Community Based Virus Load Differentiated Care in Rural Africa (CBART)

Study Summary

In 2014 UNAIDS set ambitious goals to achieve 90% virologic suppression rates among individuals on ART. In Zimbabwe <5% of HIV infected individuals received HIV viral load (VL) testing in 2016 and treatment failure rates among children and adolescents range between 35-42% with high rates of drug resistance. Scalable strategies to facilitate improved VL monitoring, genotyping and drug switching for those with persistent viremia are urgently needed.

Our primary objective is to implement “Virus load differentiated care” (VLDC) using mobile health tools to assess near Point of care (POC) vs a Standard of Care (SOC) viral load monitoring to mitigate virologic failure of HIV-infected children and adolescents.

The proposal is an open label randomized trial among HIV infected children and adolescents  receiving ART at 8 treatment outreach sites near their homes provided by Chidamoyo Mission Hospital. We will implement VL testing at “near point of care” using the GeneXpert Quant to evaluate the safety, clinical and virologic outcomes of near POC monitoring of virus load at the  Chidamoyo Christian Hospital in Mashonaland West Zimbabwe.

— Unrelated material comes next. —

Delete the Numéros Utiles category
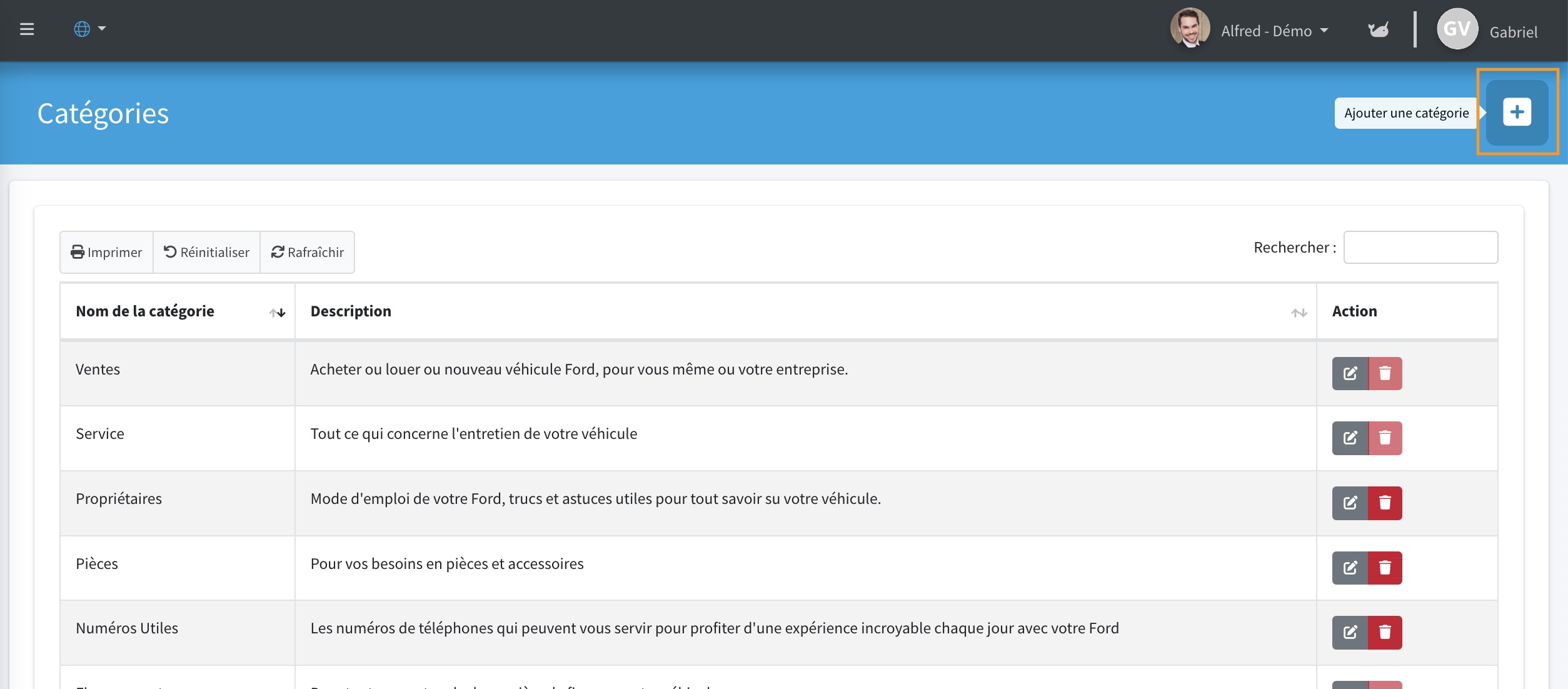This screenshot has height=689, width=1568. [x=1385, y=632]
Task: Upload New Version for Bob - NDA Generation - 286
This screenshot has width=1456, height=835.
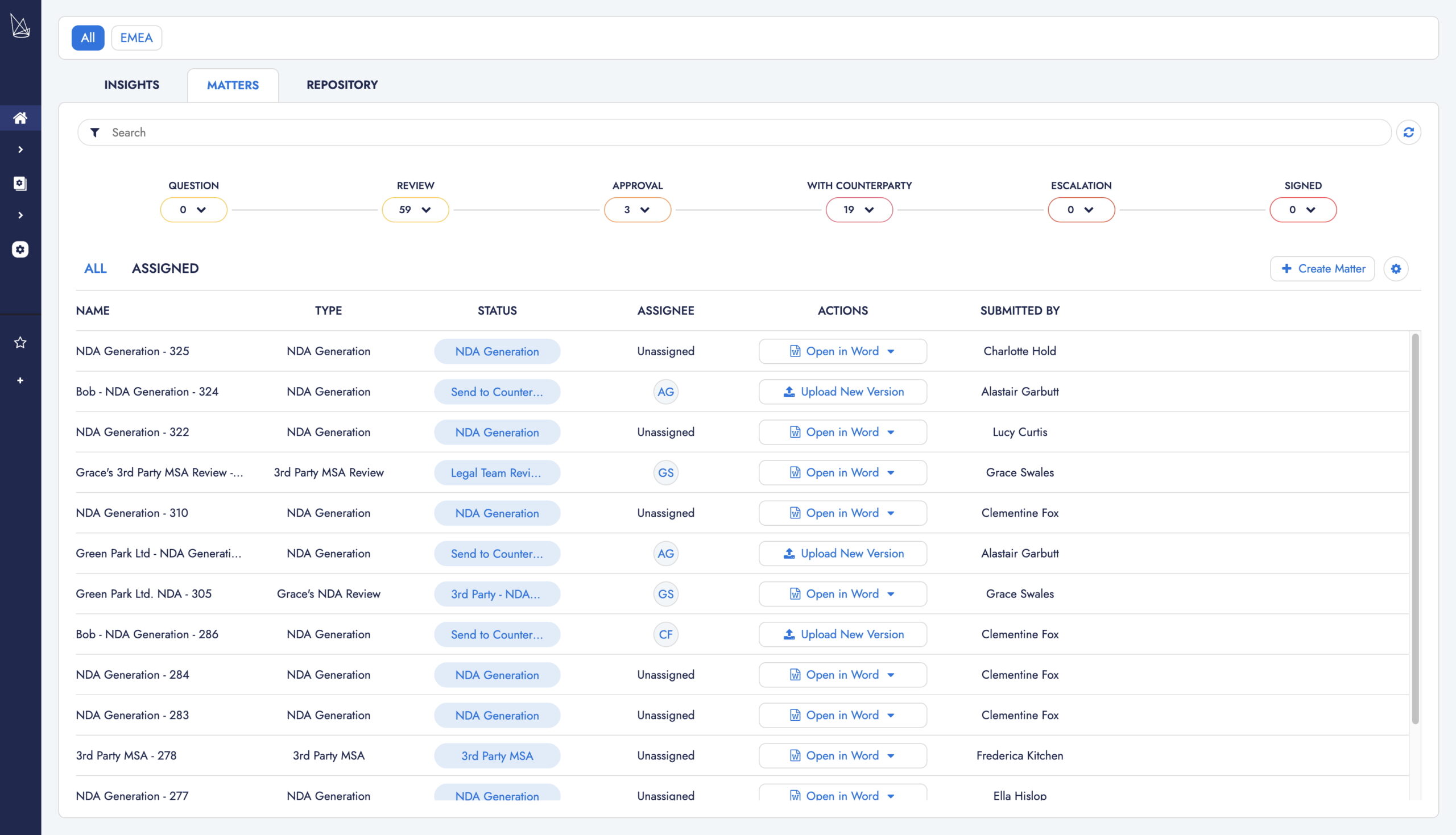Action: click(842, 634)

We hypothesize that our proposed package of care will result in a decrease in virologic failure, increase virologic suppression and prevent drug resistance in this key population in a rural ART treatment program.  Process and cost data will be collected for subsequent cost-analysis.

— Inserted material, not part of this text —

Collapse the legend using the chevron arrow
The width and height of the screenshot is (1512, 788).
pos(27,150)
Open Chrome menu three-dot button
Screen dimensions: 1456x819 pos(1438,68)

All eligible ART patients served by Chidamoyo Christian Hospital (< 25 years of age n > 1,000) will be asked to participate in the study at regular visits when they receive ART. The Ministry of Health is rolling out a new (2017)  standard of care (SOC) including annual virus load (Roche Cobas VL) through the Provincial Laboratory at Chinoyi (100 km from Chidamoyo).

600 HIV infected children and adolescents and young adults (CAY) on ART are randomized (1:1) at enrolment to either SOC (300) or a near POC (300) VLDC monitoring test.

All those who consent to CBART will be offered the SOC VL performed by Roche COBAS at Chidamoyo and the results returned to the hospital within 2-4 weeks of testing. CAY (eligible) subjects enrolled in the CBART protocol will be consented to participate in a clinical diagnostic implementation study providing VL as either SOC centralized Roche Cobas testing performed at Chinoyi or a near point of care (POC) Cepheid GeneXpert assay. Follow-up testing for HIV RNA > 1,000 copies/ml as is offered using the same virologic monitoring system at the next drug/clinic visit within 3 months.

The hypothesis is that viral load monitoring and potentially genotyping to sustain suppression to < 1,000 copies/ml will reduce treatment failure to < 15% from the ~ 33% virologic failure rate currently recorded among CAY on first-line therapy. Secondary endpoints include the rate of drug switching and the evaluation and prevention of drug resistance.  The study will enroll up to 600 infants, children 5-10 years, adolescents 10-19 years, and young adults 20-24 years of age, providing data that will guide strategies for management of children and adolescents who are surviving on ART.